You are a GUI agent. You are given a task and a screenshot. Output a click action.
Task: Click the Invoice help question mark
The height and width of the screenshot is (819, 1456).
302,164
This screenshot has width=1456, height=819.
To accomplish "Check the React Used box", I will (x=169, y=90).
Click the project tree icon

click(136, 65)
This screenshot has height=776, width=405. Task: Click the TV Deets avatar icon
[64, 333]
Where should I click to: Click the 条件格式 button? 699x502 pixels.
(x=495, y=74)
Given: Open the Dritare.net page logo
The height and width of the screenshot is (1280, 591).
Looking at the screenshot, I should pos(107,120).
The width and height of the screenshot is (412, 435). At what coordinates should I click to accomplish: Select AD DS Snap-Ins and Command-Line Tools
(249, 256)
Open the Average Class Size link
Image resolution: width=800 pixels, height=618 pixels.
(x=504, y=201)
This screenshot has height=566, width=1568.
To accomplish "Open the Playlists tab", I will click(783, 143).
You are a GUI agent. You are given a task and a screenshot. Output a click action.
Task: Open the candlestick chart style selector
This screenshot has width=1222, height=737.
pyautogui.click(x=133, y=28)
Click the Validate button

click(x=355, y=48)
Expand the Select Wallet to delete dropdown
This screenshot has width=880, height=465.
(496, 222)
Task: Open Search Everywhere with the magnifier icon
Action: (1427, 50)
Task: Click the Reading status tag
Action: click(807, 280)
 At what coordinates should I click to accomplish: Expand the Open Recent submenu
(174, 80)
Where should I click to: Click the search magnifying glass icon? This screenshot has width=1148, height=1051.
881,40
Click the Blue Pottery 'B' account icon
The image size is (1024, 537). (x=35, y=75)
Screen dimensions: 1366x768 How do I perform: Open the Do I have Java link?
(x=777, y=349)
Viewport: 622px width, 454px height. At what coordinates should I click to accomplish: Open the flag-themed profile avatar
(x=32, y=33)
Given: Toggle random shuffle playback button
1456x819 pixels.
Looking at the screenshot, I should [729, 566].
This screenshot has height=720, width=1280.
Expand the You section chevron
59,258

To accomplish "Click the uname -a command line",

### Do this
Return every line from the entries above that contains the word "icon", each one unchanged and on its own line.

### Exercise result
Click the project tree icon
This screenshot has height=776, width=405. Task: Click the TV Deets avatar icon
Task: Open Search Everywhere with the magnifier icon
Where should I click to: Click the search magnifying glass icon? This screenshot has width=1148, height=1051.
Click the Blue Pottery 'B' account icon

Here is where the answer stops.